*Set of tasks*.
A: In the blog post about Postman, how many times did the writer check email while writing it?
B: Write out the passage of the blog post about Postman starting at "What Orwell feared" and ending at "in a sea of irrelevance.".

Much of what he argues is meant to get us thinking about things we may or may not want to think about on a day to day basis. Do technologies that undo our capacity to think? What kind of nonsense is that? How could any technology do such a thing? By the way, if you need to check your mobile phone because it’s been more than 30 seconds, now would be a good time. It’s ok, I won’t judge. In fact, I checked my email 47 times while writing this post.

Are you still with me? Good. It’s hard not to let all of this media get in the way of what we’re trying to do here. And I think that’s part of Postman’s point, which is less about the brainwashing power of TV and more about the broader effects of media and how it shapes our understandings of and engagements with the world around us. The problem, back in the 1980s, wasn’t that TV shows like Dallas or even Sesame Street were turning American brains into mush, but that people en masse became used to receiving information and ideas in that passive format. He was particularly concerned with the idea that the medium of television would ultimately displace other forms of truth, or even the desire to seek truth at all:

What Orwell feared were those who would ban books. What Huxley feared was that there would be no reason to ban a book, for there would be no one who wanted to read one. Orwell feared those who would deprive us of information. Huxley feared those who would give us so much that we would be reduced to passivity and egoism. Orwell feared that the truth would be concealed from us. Huxley feared the truth would be drowned in a sea of irrelevance.

A sea of irrelevance. Imagine that.

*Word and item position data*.

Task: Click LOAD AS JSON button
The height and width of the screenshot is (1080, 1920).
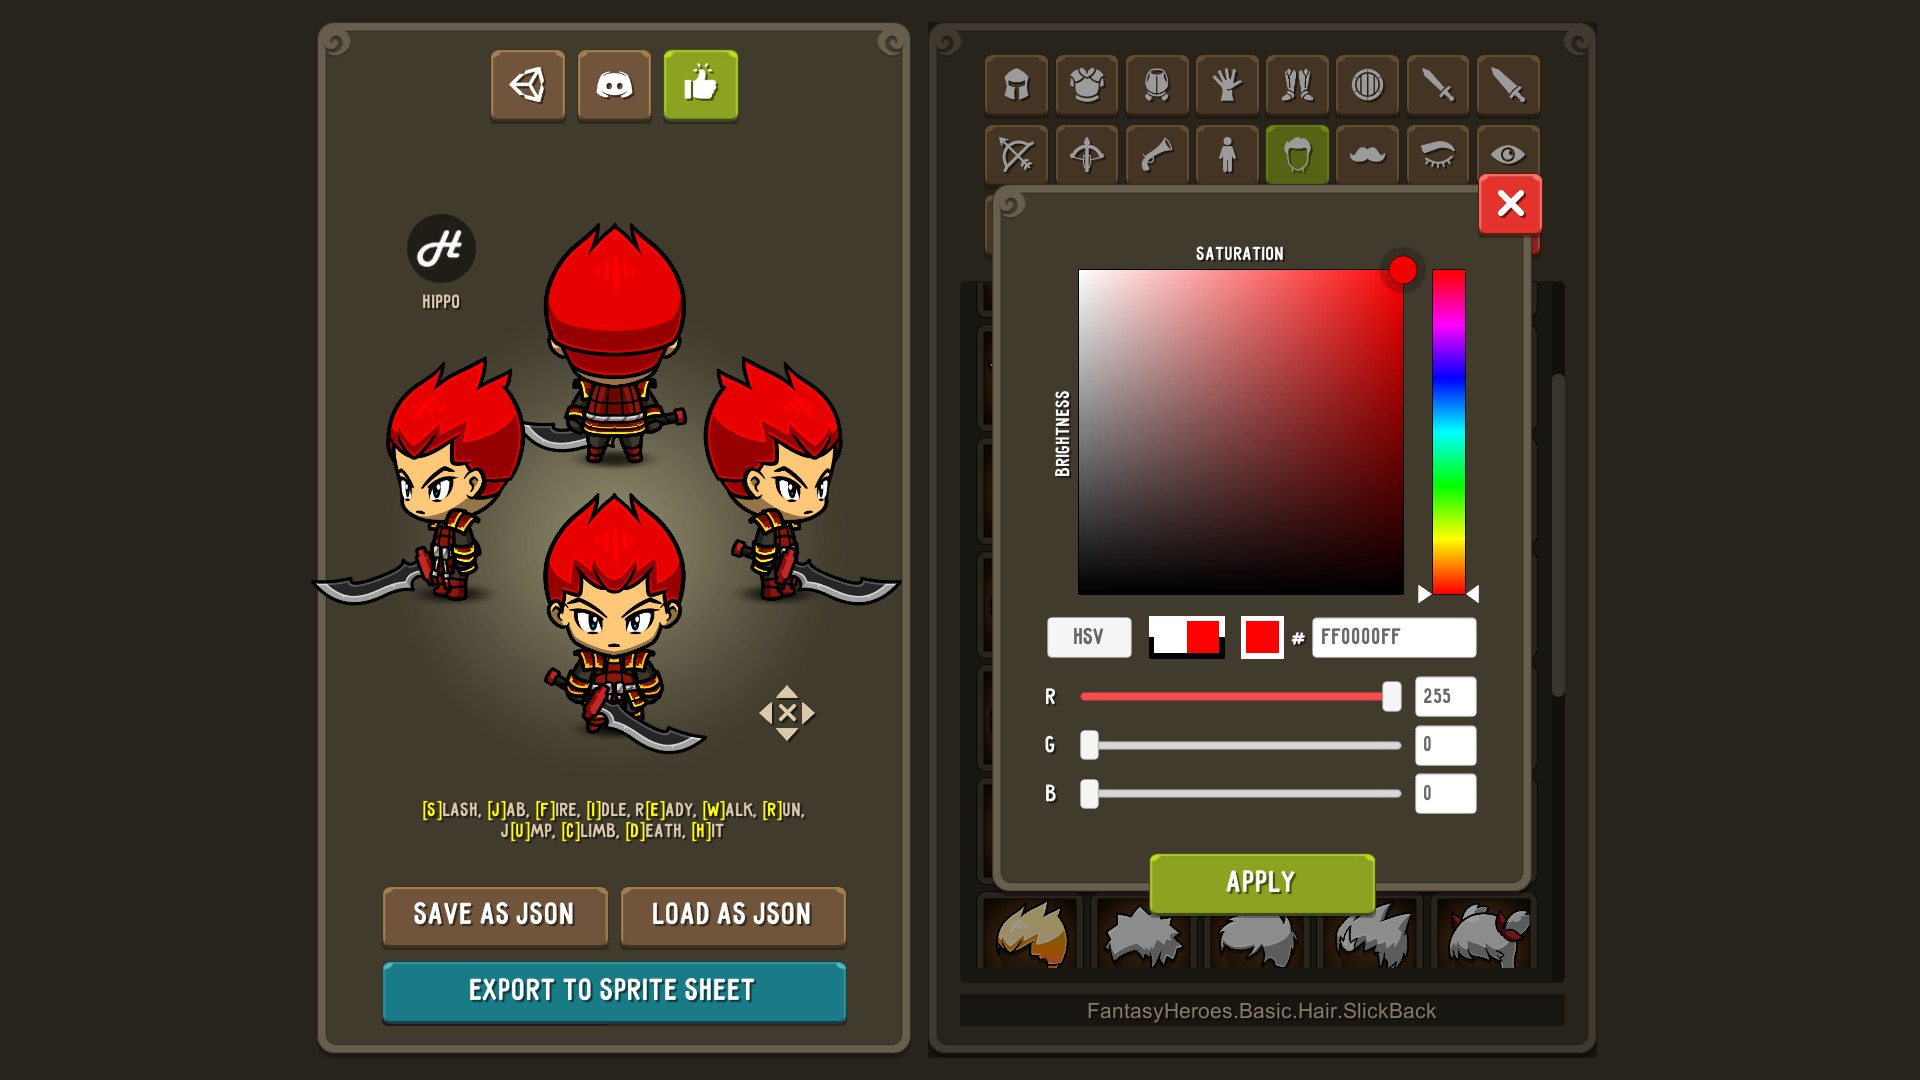Action: [731, 911]
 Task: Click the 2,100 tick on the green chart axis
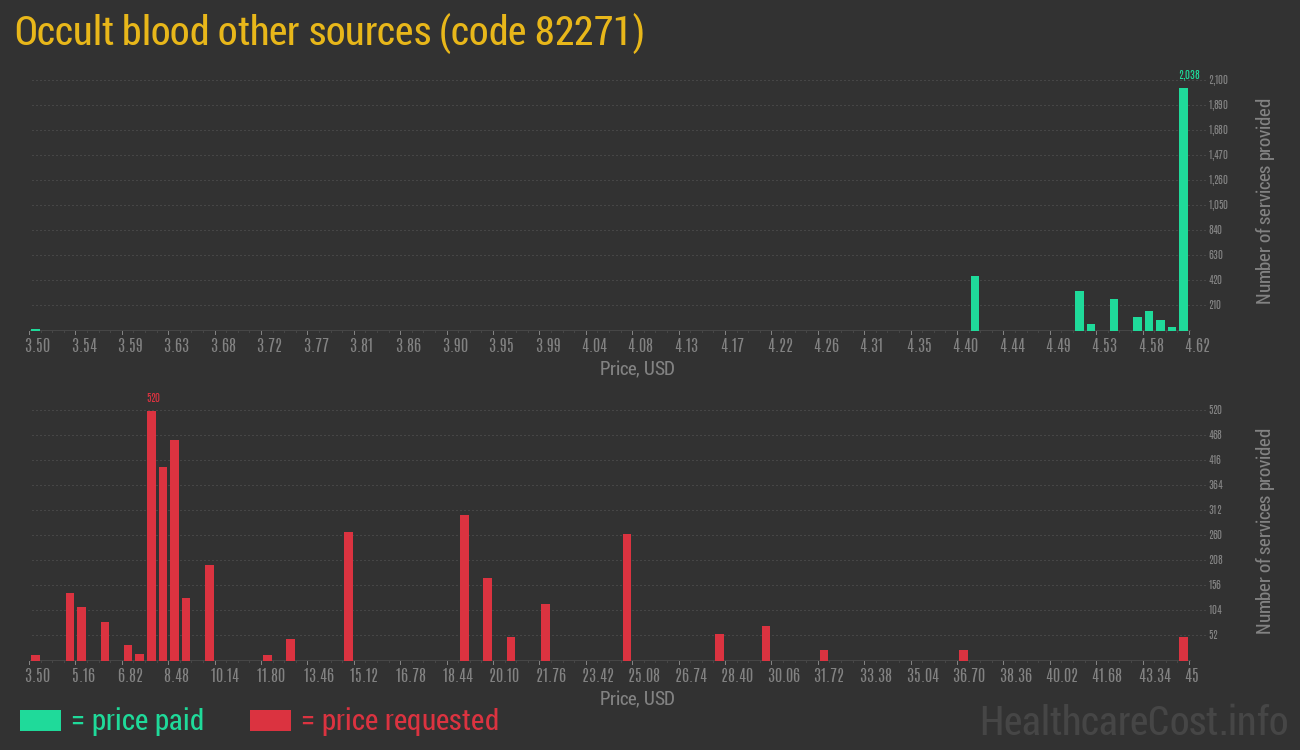[x=1218, y=80]
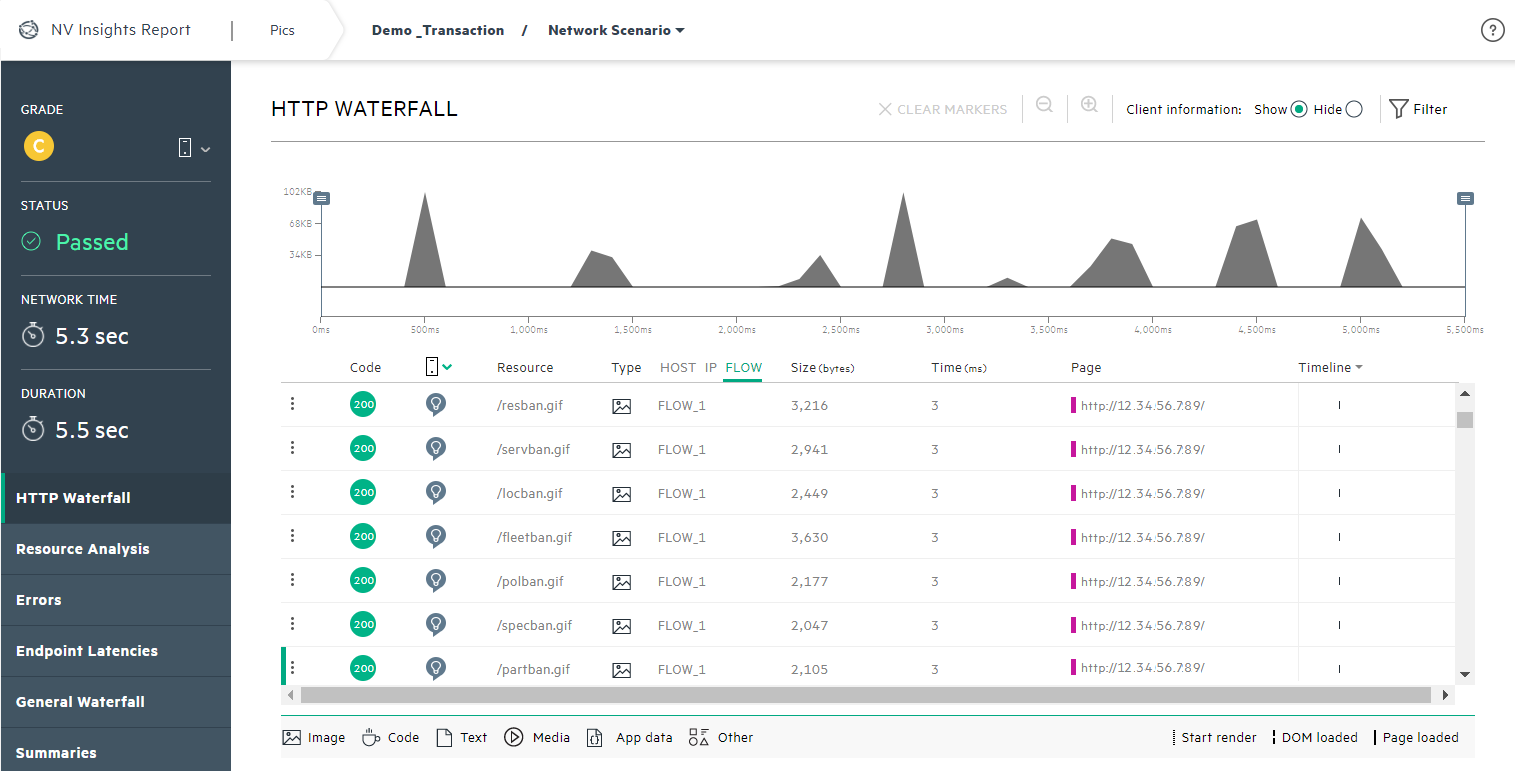Screen dimensions: 1515x771
Task: Open the Filter funnel icon
Action: click(x=1399, y=109)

*Responses per task*.
A: 47 times.

B:
What Orwell feared were those who would ban books. What Huxley feared was that there would be no reason to ban a book, for there would be no one who wanted to read one. Orwell feared those who would deprive us of information. Huxley feared those who would give us so much that we would be reduced to passivity and egoism. Orwell feared that the truth would be concealed from us. Huxley feared the truth would be drowned in a sea of irrelevance.